Fig. 1: Overview of the system’s pipeline.

a US images were pre-processed to extract the breast laterality (i.e., left or right breast) and to include only the part of the image which shows the breast (cropping out the image periphery which typically contains textual metadeta about the patient and US acquisition technique). b For each breast, we assigned a cancer label using the recorded pathology reports for the respective patient within −30 and 120 days from the time of the US examination. We applied additional filtering on the internal test set to ensure that cancers in positive exams are visible in the US images and negative exams have at least one cancer-negative follow-up (see Methods section `Additional filtering of the test'). c The AI system processes all US images acquired from one breast to compute probabilistic predictions for the presence of malignant lesions.
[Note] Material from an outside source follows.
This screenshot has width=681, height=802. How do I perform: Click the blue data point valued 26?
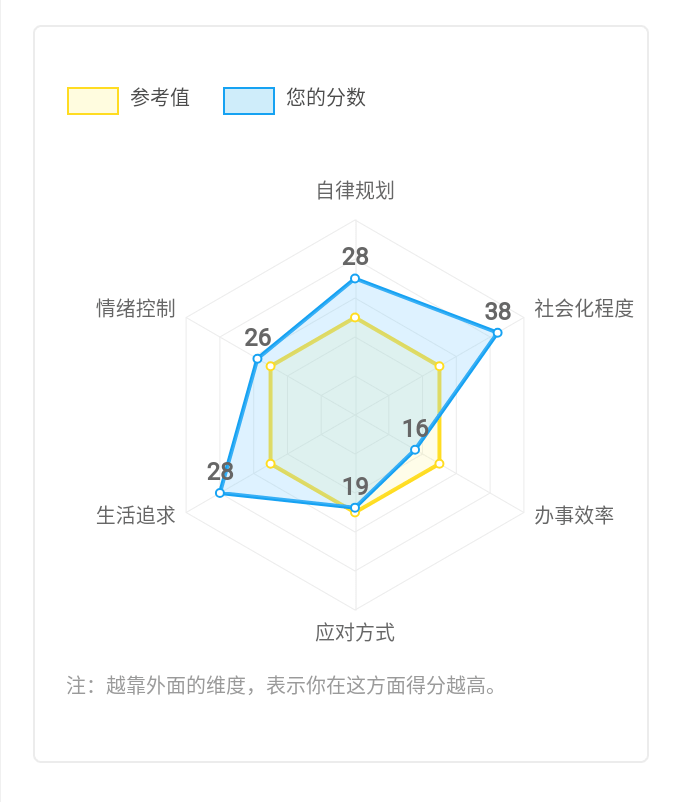click(x=257, y=359)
The AI system also generates saliency maps that indicate the informative regions in each image. d We evaluated the system on an internal test set (AUROC: 0.976, 95% CI: 0.972, 0.980, n = 79,156 breasts) and an external test set (AUROC: 0.927, 95% CI: 0.907, 0.959, n = 780 images). e In a reader study consisting of 663 exams (n = 1024 breasts), we showed that the AI system can improve the specificity and positive predictive value (PPV) for 10 attending radiologists while maintaining the same level of sensitivity and negative predictive value (NPV).